L’anthropologue et penseur Malek Chebel tire sa révérence
L’anthropologue et penseur des religions Malek Chebel tire sa révérence à l’âge de 63 ans. Ce natif de Skikda est décédé aujourd’hui à Paris des suites d’une longue maladie, comme annoncé par sa famille. Il sera inhumé demain, dimanche, dans sa ville natale, ajoute encore la famille dans un message posté sur Facebook.
Né en 1953 à Skikda, le défunt, qui a entamé son cursus universitaire en Algérie avant de poursuivre ses études à Paris, était connu pour sa réflexion sur l’islam et fervent défenseur de l’«islam des lumières». Véritable bête noire des islamistes radicaux, Malek Chebel a été l’auteur de plusieurs ouvrages.

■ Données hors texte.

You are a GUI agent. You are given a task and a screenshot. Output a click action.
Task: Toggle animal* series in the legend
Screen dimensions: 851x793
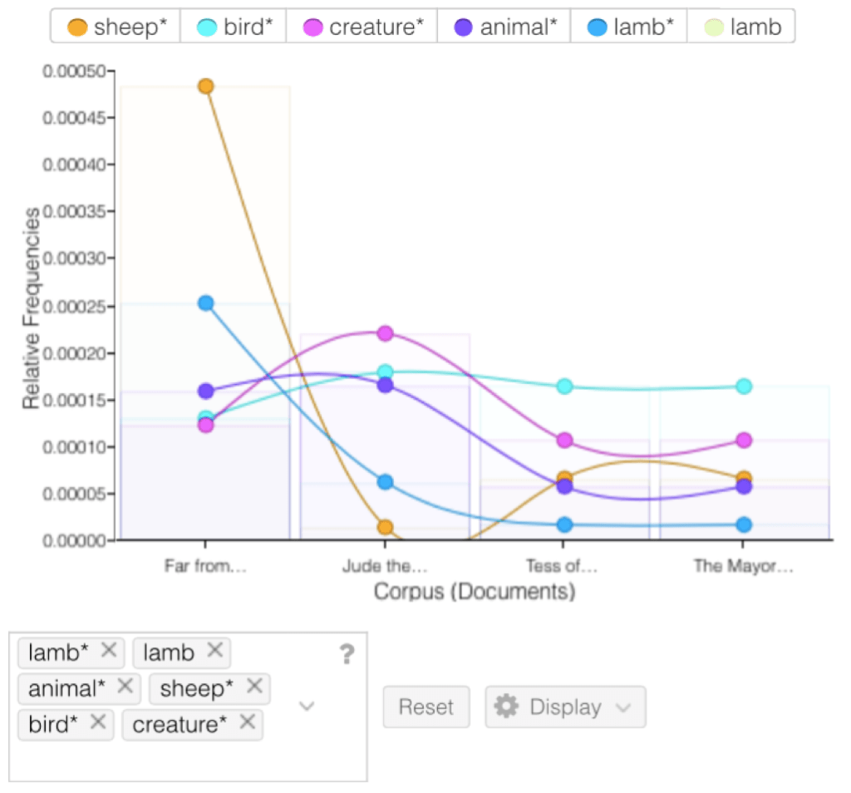pos(504,27)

Il s’est distingué notamment par sa traduction du Coran et son interprétation qui lui ont valu les foudres des partisans de l’islam rigoriste.
Malek Chebel, qui a décroché dans les années 1980 un doctorat en psychopathologie, a écrit, entre autres Dictionnaire des symboles musulmans, Les Cent Noms de l’amour, Sagesse d’islam, Dictionnaire encyclopédique du Coran, Les Enfants d’Abraham, L’Islam expliqué et L’Islam et la Raison, le combat des idées. Il a été également très présent dans le paysage médiatique où il publie des analyses, notamment du comportement des musulmans, et explique la source de la radicalisation.
Intervenant souvent sur les plateaux de télévisions françaises, Malek Chebel combattait aussi bien l’extrémisme islamiste que le fascisme de l’extrême droite française. Dans une interview accordée à Algeriepatriotique, ce penseur, qui a marqué son époque par son regard audacieux et décomplexé sur l’islam, expliquait que «l’islamophobie est activée par des pulsions ancestrales». «Vous me dites : pourquoi les musulmans qui habitent ces pays ne réagissent-ils pas face aux salafistes ? Plusieurs éléments de réponse me paraissent indispensables pour expliquer l’invisibilité des musulmans en Europe et dans le monde non musulman. 1 – On ne leur donne pas la parole ; 2 – Ils n’ont pas de tradition critique et de réflexion indépendante ; 3 – Ils sont eux-mêmes insérés dans des processus économiques exigeants et n’ont pas le loisir de dégager du temps pour cette affaire ; 4 – Ils n’y ont pas réfléchi de manière argumentée et mesurée, ce qui les rend inaptes à la riposte méthodique ; 5 – La peur de prendre des coups, car s’exposer vous expose à votre tour ; 6 – La peur de déplaire à ceux des leurs qui n’ont pas fait de chemin critique», soulignait-il.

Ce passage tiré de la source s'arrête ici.